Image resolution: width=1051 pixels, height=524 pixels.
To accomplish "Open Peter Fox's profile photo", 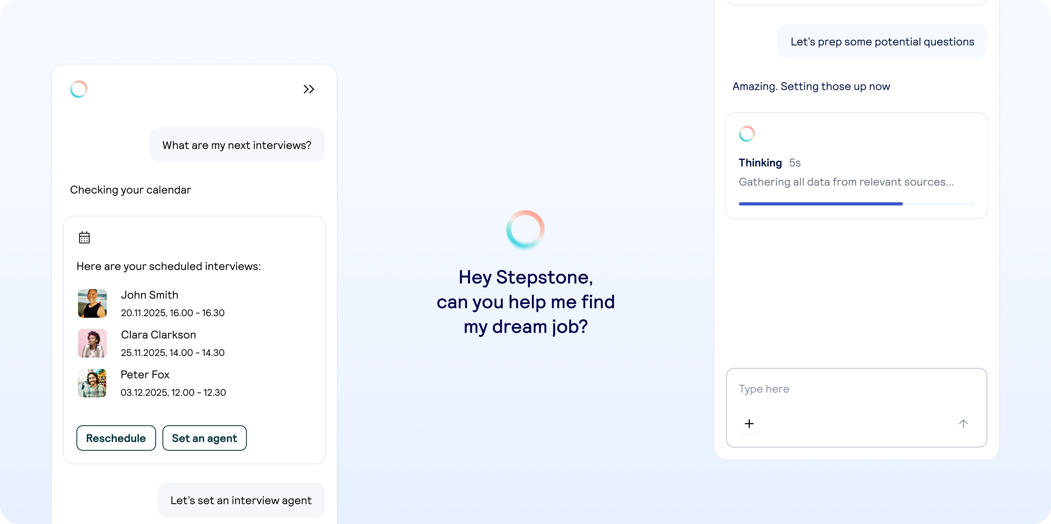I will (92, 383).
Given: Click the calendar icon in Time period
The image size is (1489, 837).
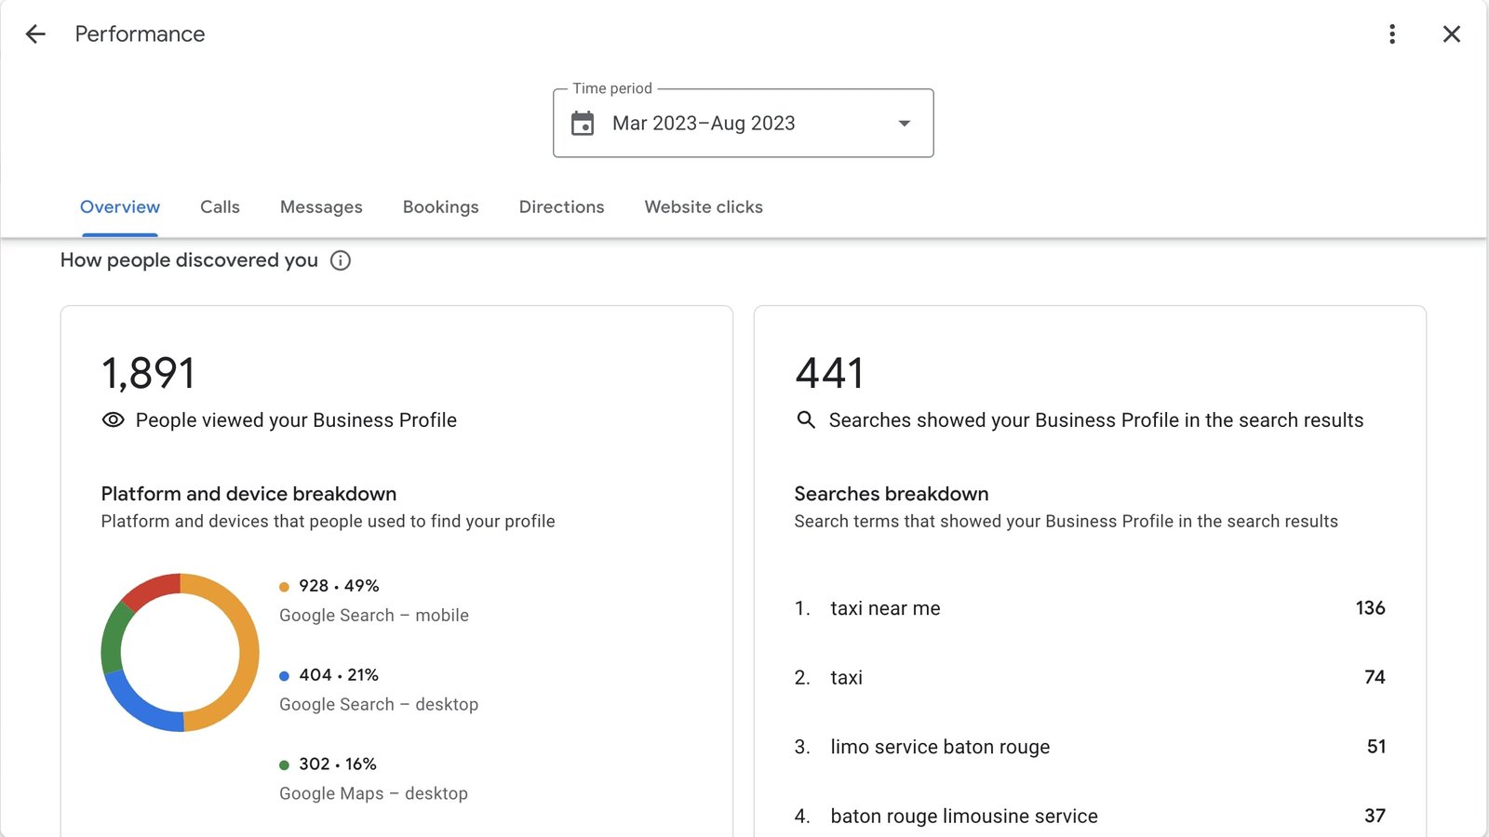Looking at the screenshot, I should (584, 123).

• Exercise goal: For the entries above, the output must hold exactly the lines from the one with "Given: Click the calendar icon in Time period" through the last line, both included, and no pictures.

• Solution:
Given: Click the calendar icon in Time period
The image size is (1489, 837).
Looking at the screenshot, I should (584, 123).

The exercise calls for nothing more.